聽了一下效果,怎麼說呢,免費的和特色的還是有很大的差別的,免費的是剛好讓你能忍的那個級別,特色的和真人差別不大。看了一下收費,分為兩部分,一部分是介面費用,一部分是特色發音人的費用。基於擼碼的習慣,一切先從免費開始。
詳情請看這裡://www.xfyun.cn/services/online_tts
開干
看了一圈沒有C#的demo,這就尷尬了,雖然是有文檔,但是大家都懂,好比微信公眾號的開發文檔,要變成實際的程式碼,看得見的應用那是要廢一番功夫的。找了一番之後,終於發現一個開源的項目剛發布沒多久,真是喜出望外就開幹了: //github.com/zuiyuewentian/XunFeiNETSDK
訊飛的這個介面是基於websock的,我們先用控制台程式做一個demo。C#其實自帶了websocket,不過這裡用的是WebSocketSharp,這個我覺得很好,System.Net.WebSockets.WebSocket 是基於非同步方法的,後面我會講到,而WebSocketSharp.WebSocket 是基於事件的,很符合前端的編程習慣。

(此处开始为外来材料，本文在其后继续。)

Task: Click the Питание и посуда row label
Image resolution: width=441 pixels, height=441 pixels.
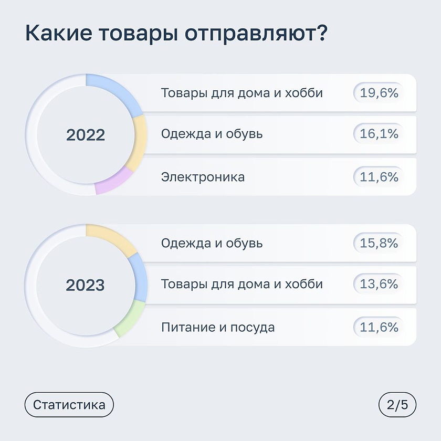Action: click(x=217, y=328)
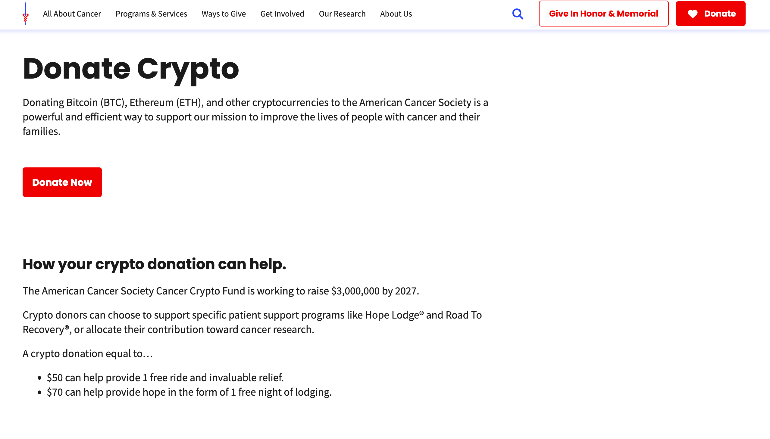
Task: Click the Donate Now button
Action: 62,182
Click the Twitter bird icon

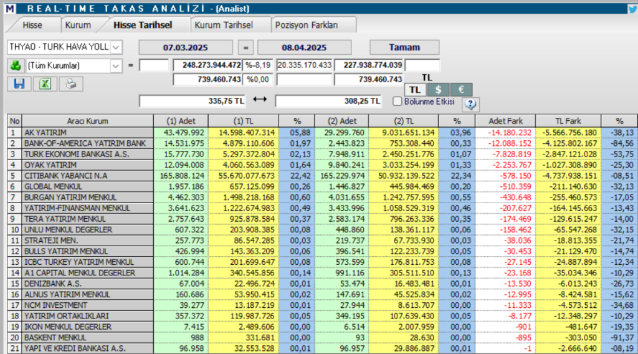coord(632,8)
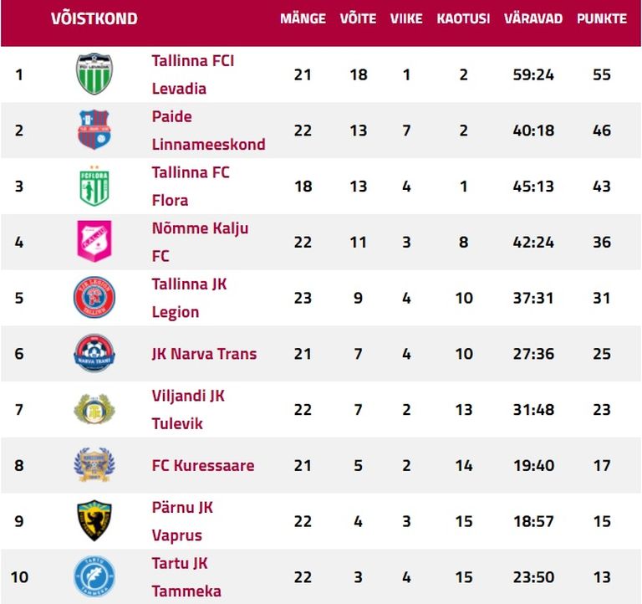Image resolution: width=642 pixels, height=604 pixels.
Task: Open the FC Kuressaare team link
Action: (x=202, y=465)
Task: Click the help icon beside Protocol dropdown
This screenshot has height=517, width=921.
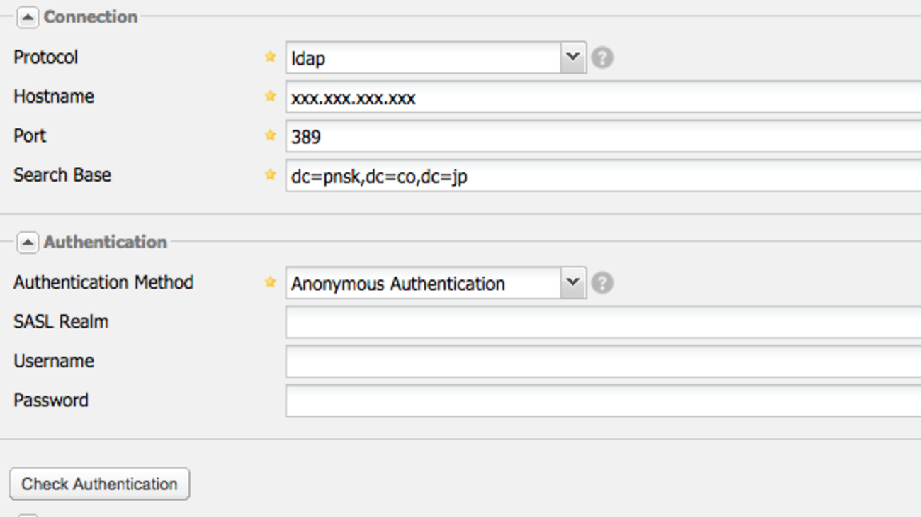Action: click(x=602, y=57)
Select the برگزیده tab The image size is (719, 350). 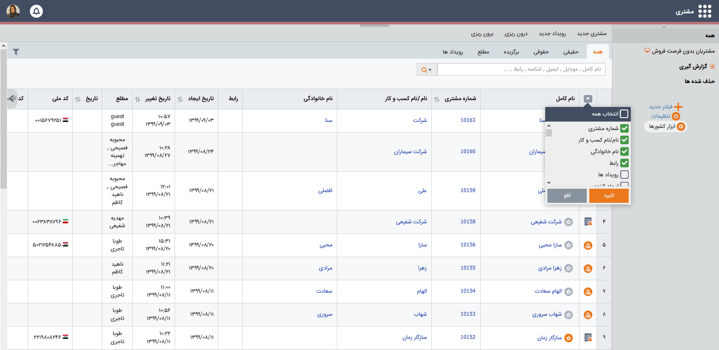click(511, 52)
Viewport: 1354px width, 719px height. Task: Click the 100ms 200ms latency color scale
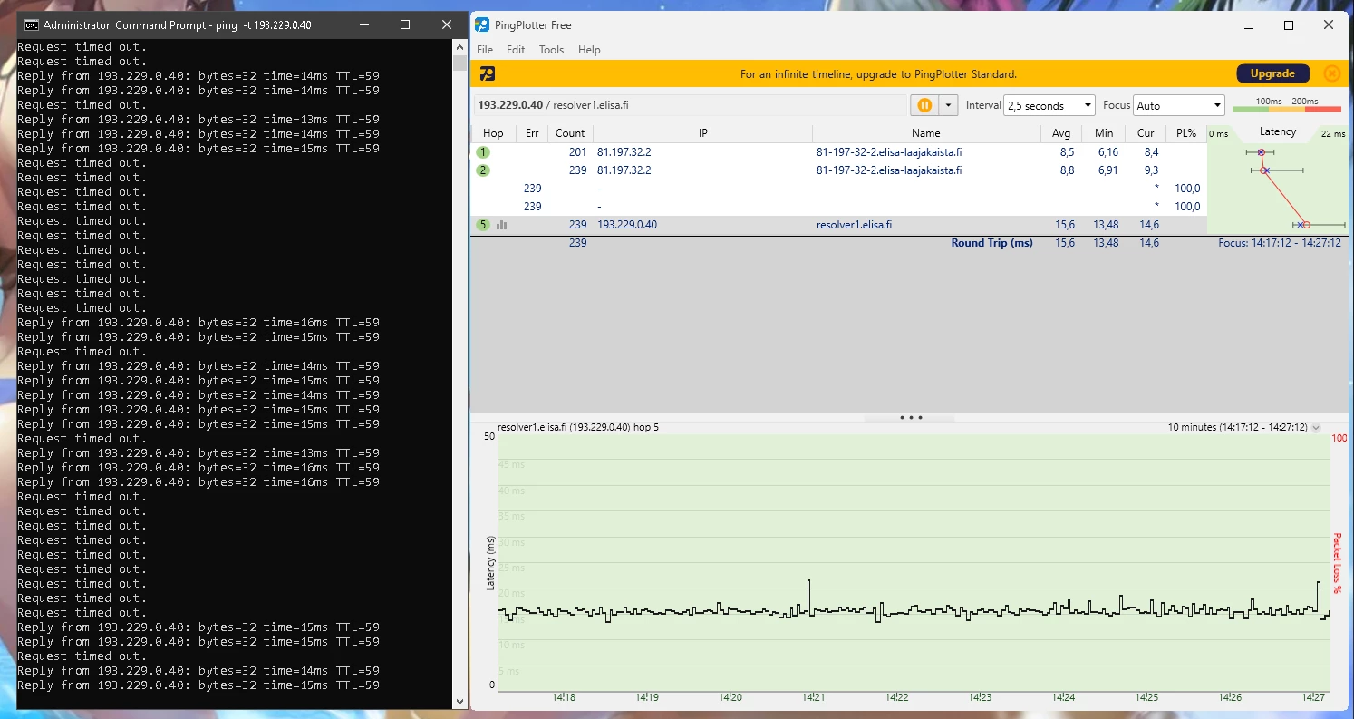coord(1285,105)
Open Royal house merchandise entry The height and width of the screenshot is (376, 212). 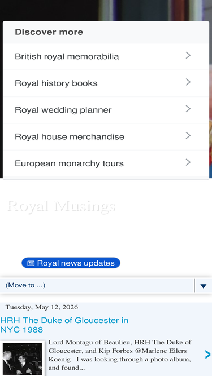pos(106,136)
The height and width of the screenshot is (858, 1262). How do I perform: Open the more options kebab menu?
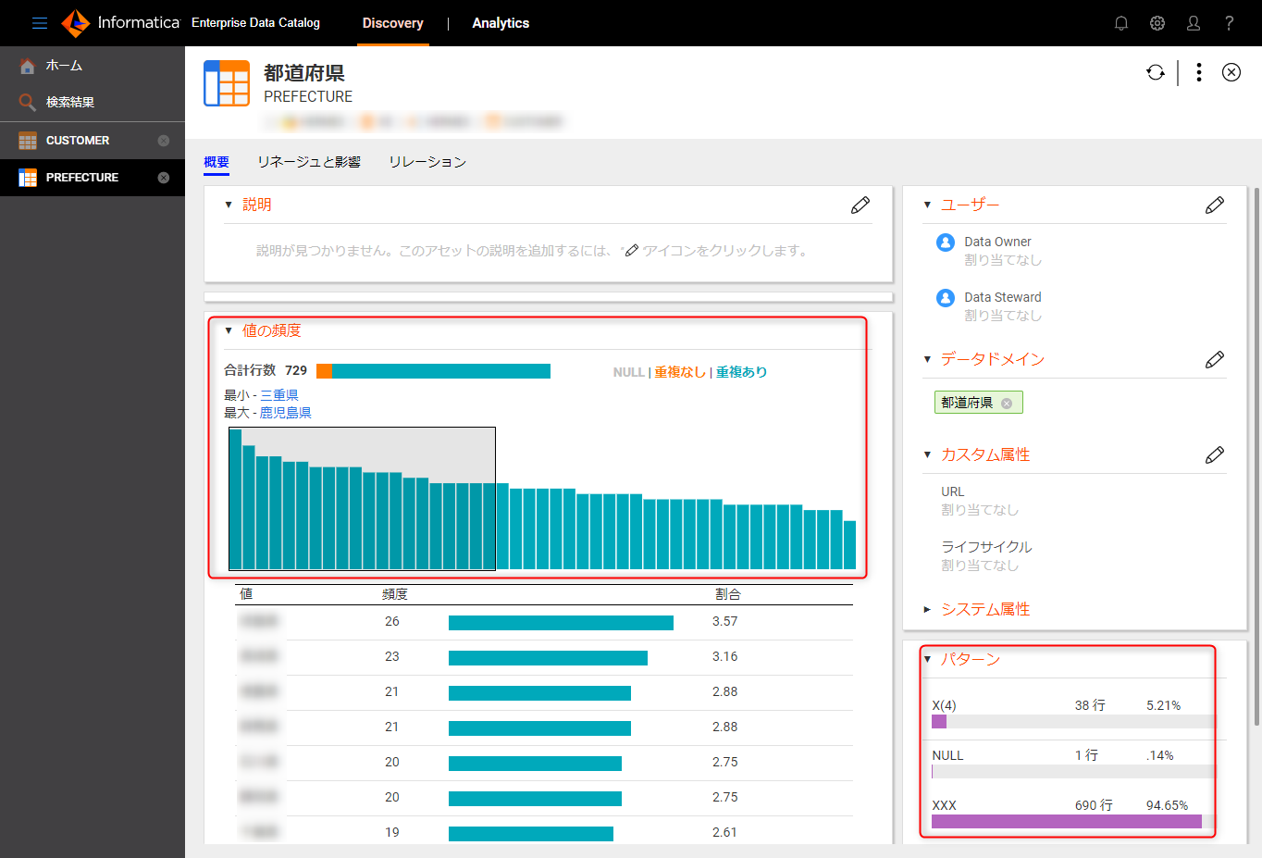[1198, 72]
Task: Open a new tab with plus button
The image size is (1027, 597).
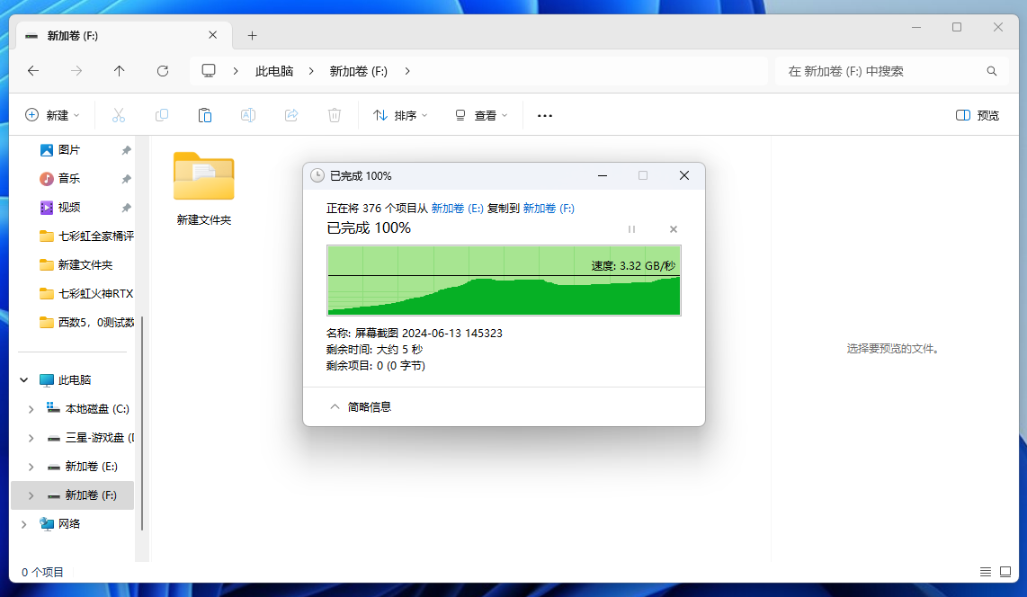Action: [x=252, y=36]
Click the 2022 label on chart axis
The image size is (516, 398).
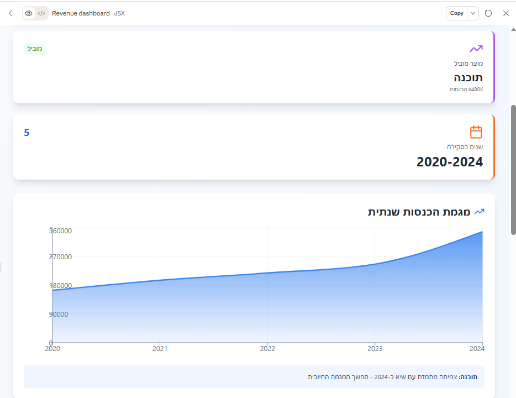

websocket = new WebSocketSharp.WebSocket(reqUrl); websocket.OnMessage += Websocket_OnMessage; websocket.OnOpen += Websocket_OnOpen; websocket.Connect();
訊飛的伺服器收到我們的文字內容後,會以流的形勢把音頻傳回來,在我們的伺服器上把這種流轉成文件即可。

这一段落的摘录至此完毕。